Web3 builder points out key reasons why U.S. SEC isn’t approving Bitcoin ETFs
Bitcoin exchange-traded funds (ETFs) have been famously thwarted by the US Securities and Exchange Commission (SEC), despite different players trying their best to get their own versions of the ETFs live and trading.
Need for Bitcoin ETFs
The repeated denial has confused many. ETFs, for the uninitiated, are regulated financial instruments that track the price of an underlying asset/s and provide exposure to investors. Such products for Bitcoin and crypto have been long sought in the US, with over nine companies waiting on the sidelines as of today.
On paper, Bitcoin (or crypto) ETFs are a step above spot options. They would be regulated by a trusted authority, their underlying assets would be custodied with trusted guardians, and they would be traded on trusted exchanges (and not a random shitcoin exchange with weird server locations and unknown hard wallets).
But while many are still wondering about the decision, some say they understand why the almighty SEC is shutting down attempts of a Bitcoin ETF issuance.

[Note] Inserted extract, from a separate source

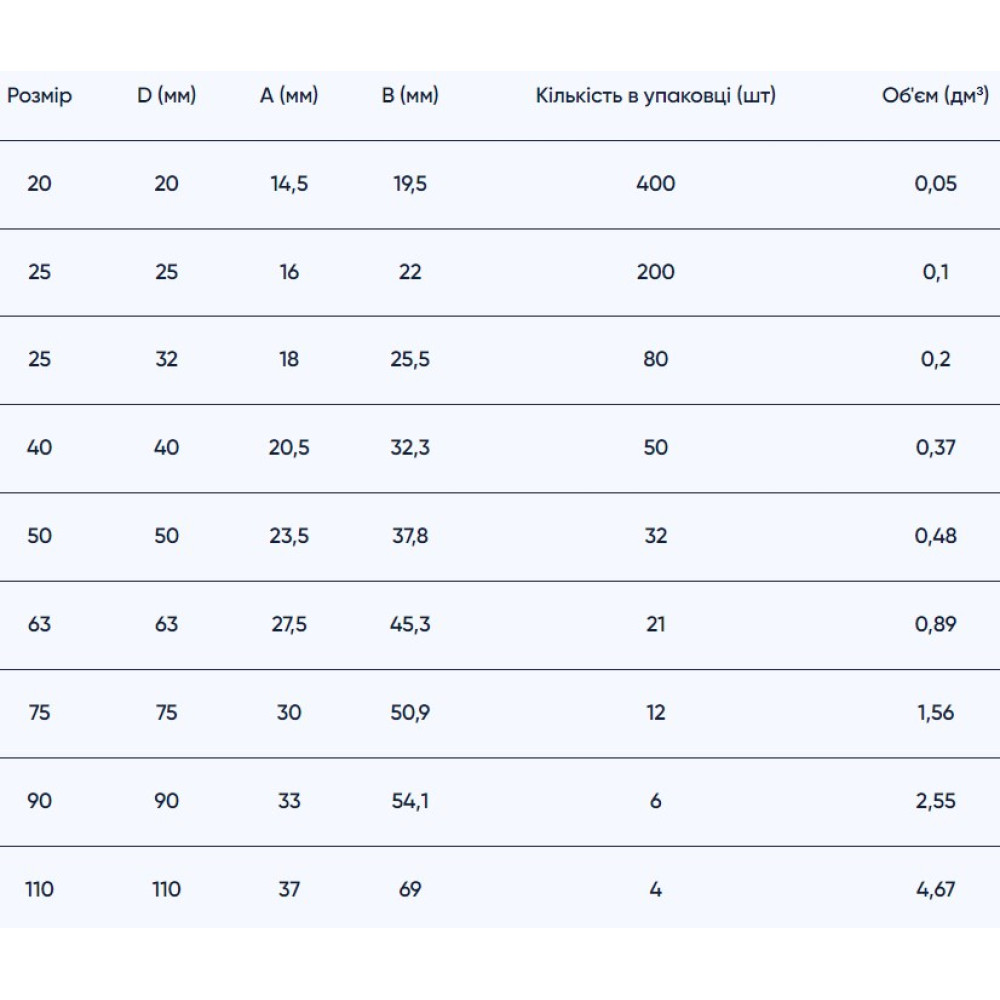Viewport: 1000px width, 1000px height.
Task: Click the 19,5 value in B column
Action: point(410,184)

“Similarly to real-world assets like gold, Bitcoin cannot be created endlessly, it requires effort to mine and has a fixed supply,” says Brian Gallagher, co-founder of Web3 development firm Partisia Blockchain.
He added, “An ETF approval would lead to the creation of new derivatives markets, where Bitcoin’s price could be altered based on other asset’s values. This could mean that there could be five times the supply of Bitcoin trading on any given day than is actually available.”
“This Bitcoin isn’t actually being purchased and transferred across wallets but rather gambled on with essentially debt-laden money and could lead to the manipulation of its price.”
Tumble down and manipulate
Gallagher notes such an issue is common in gold markets, as its fixed supply allows traders and investors to artificially affect its market price and potentially creates a “deceptive picture” of its supply.
Meanwhile, Gallagher says Bitcoin ETFs are opposite to what the asset has set out to achieve. “A Bitcoin ETF would force Bitcoin into the confines of traditional stock markets, limiting access to Bitcoin’s liquidity when said stock markets close,” he told CryptoSlate, adding:
“Bitcoin was created to exist outside the confines of these traditional markets and in constraining it in this way, an ETF is failing to recognise this cryptocurrency for what it is.”
But those concerns aside, Bitcoin ETFs are already live and running in other countries. Earlier this year, Canadian firm Purpose Investment launched what was termed as the world’s first true Bitcoin ETF, attracting hundreds of millions of dollars in volume on the first day itself.
The fund ended up crossing the $1 billion assets under management (AUM) mark just a month afterward. But Bitcoin being Bitcoin did its thing and tumbled 40% in the months afterward, leaving Purpose with $875 million as of today.